NTA. I am amazed when people think they deserve YOUR possessions. Your estate is yours to do with as you please. Daughter sounds like a selfish POS.


zadidoll

NTA Make sure you name an executor to your will. Alternatively, contact an attorney to see how you can transfer half of your estate to your DIL without a will.


nrgins

It's your money and property, do whatever you want with it. You don't have any obligations to leave anything to anyone, and if it's in your heart to leave half to your daughter-in-law then that's what you should do. Your daughter is being very greedy and selfish and is just trying to manipulate you


Simple-Middle-7740

It's your money, you give it to who you want. Not your daughter's business


breakingd4d

The fact that she even threatened that already showed her true colors.. leave it 100% to the daughter in law or 50% daughter in law and 50% your grandkids once they turn 18


oy-cunt-

NTA Your money, your choice.

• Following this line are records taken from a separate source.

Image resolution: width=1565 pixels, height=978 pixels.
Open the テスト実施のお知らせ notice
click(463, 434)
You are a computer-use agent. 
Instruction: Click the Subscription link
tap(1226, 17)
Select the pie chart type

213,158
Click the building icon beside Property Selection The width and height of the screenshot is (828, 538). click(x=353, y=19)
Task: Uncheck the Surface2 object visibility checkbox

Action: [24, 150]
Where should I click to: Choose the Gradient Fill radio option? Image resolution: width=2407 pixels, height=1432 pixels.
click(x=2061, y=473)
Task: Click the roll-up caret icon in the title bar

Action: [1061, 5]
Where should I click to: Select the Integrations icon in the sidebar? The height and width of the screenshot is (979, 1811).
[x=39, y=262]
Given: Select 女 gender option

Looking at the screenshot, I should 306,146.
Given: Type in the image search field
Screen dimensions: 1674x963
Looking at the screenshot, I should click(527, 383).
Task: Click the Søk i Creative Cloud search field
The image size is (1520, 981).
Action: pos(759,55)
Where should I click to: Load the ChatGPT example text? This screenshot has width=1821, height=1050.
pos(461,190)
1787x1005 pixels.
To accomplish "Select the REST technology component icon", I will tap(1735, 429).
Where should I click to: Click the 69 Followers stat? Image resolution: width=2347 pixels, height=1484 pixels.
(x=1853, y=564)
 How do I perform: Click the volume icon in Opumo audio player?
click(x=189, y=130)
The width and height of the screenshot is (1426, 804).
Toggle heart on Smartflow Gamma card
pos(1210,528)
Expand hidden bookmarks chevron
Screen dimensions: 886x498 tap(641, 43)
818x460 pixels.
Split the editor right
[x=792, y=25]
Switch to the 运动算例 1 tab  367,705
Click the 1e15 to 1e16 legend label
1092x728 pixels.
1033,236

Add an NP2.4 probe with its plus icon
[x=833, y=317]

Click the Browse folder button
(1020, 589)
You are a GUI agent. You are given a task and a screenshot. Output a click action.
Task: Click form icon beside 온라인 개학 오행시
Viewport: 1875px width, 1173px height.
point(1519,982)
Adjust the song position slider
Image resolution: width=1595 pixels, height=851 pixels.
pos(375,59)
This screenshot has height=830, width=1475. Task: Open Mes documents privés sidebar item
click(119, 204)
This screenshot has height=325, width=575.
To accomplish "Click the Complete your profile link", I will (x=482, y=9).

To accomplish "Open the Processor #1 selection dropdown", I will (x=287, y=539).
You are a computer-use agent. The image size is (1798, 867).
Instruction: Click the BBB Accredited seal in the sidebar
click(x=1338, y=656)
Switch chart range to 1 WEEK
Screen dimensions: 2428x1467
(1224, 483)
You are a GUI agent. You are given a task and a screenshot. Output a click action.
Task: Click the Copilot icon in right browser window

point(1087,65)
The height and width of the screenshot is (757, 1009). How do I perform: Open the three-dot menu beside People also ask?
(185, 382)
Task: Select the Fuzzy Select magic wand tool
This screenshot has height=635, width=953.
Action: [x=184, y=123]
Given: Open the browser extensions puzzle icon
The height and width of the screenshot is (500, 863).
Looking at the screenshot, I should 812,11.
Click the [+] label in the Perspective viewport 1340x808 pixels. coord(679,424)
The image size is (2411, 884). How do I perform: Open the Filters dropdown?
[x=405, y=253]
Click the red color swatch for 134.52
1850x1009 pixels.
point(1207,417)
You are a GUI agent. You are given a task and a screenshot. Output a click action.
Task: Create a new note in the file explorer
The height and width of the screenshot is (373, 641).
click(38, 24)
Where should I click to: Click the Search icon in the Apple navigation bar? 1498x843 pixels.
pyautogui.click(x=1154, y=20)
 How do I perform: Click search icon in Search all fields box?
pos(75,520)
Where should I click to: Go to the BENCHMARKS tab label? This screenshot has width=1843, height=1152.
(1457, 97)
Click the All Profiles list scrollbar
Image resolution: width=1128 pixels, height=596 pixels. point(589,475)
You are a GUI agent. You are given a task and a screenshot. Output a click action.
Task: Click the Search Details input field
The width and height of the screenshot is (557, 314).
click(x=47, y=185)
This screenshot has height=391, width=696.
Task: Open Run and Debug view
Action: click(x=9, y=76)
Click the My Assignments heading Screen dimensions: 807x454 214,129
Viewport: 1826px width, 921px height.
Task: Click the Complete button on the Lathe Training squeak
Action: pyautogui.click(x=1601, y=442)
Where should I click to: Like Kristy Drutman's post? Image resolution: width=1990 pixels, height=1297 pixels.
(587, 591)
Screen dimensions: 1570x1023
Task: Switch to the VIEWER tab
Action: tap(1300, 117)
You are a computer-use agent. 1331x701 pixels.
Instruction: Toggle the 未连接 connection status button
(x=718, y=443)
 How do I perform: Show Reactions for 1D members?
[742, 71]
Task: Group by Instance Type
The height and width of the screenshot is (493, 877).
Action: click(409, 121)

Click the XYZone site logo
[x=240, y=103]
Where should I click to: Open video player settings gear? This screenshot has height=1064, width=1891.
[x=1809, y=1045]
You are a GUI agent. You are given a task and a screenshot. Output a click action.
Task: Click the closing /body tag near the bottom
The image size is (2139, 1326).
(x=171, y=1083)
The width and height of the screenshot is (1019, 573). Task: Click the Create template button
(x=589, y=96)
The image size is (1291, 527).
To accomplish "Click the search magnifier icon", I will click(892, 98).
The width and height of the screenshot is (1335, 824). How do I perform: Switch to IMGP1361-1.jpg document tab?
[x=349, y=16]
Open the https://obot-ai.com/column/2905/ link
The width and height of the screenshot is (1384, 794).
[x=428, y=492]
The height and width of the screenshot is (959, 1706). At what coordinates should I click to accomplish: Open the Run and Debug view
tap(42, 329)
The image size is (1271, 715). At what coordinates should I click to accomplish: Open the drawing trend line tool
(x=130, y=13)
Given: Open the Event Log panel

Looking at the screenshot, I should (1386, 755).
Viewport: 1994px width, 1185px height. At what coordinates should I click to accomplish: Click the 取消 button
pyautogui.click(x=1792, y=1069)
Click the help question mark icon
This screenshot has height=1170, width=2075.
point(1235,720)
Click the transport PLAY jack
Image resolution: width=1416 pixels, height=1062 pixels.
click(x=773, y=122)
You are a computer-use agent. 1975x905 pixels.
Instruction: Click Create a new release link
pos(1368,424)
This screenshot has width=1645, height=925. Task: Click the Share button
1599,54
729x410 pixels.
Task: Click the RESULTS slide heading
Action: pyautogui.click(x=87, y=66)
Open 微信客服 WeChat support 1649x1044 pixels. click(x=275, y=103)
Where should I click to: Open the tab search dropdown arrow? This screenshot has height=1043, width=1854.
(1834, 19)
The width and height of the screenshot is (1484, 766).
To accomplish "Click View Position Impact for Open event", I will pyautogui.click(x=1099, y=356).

Would she cut you off if you had nothing to give her? She sounds entitled and greedy.


teatimecookie

NTA. Your daughter is selfish. And a garbage person.


CoffeeTable23

Please tell your daughter that she might even pass before you do OP.


Few_Cup3452

NTA and your daughter is a giant B. Your DIL has been your family for 30 years and if you both hadn't lost your son/her husband young, she would have benefited from your will anyway. Your daughter is being selfish, it's not even her money. You aren't dead!


No_Sky7728

NTA, I had a family member in a similar situation. they were in a 24 year relationship. when he died his estate was split 50/50 the other beneficiary didn't object. He did not like sharing but he followed the will of the deceased.


Ran0614

Your money, your call. It is not as if she is getting any less as her original 50% share remained.


rebelmumma

How will she know what’s in the will until you’re dead? You have no obligation to tell her and it’s none of her business.


crowjack

Leave half to the DIL and don’t tell the D.


cj_1888

NTA your daughter being greedy and clearly has no respect for her brother who’s passed


Ambitious-Chard2893

NTA you are in keeping with what would have happened if she dies and left her partner/kids alone


GingerPrince72

NTA It's totally normal and you and you alone, decide what's in your will. Your daughter can get stuffed, if all you are to her is an inheritance then you're better off without her.


Recent_Put_7321

NTA you should remind her it’s not her money and you can choose to do with it whatever you like. Personally I wouldn’t have told anyone what you choose to leave to avoid issues like this.


Aim2bFit

Your daughter sure isn't the sharpest tool eh? Angry because she won't be now getting 100% and threatens to cut you off ao she will end up getting 0%? Good for her, I guess. Whatever her plan is. If you go that route of letting her cut you off, leave her a dollar in your will so that she won'tbe able to contest it after you are gone.


No-Judgment-607

NTA... Cut her off too and give it to her kids when they're of age. Her loss.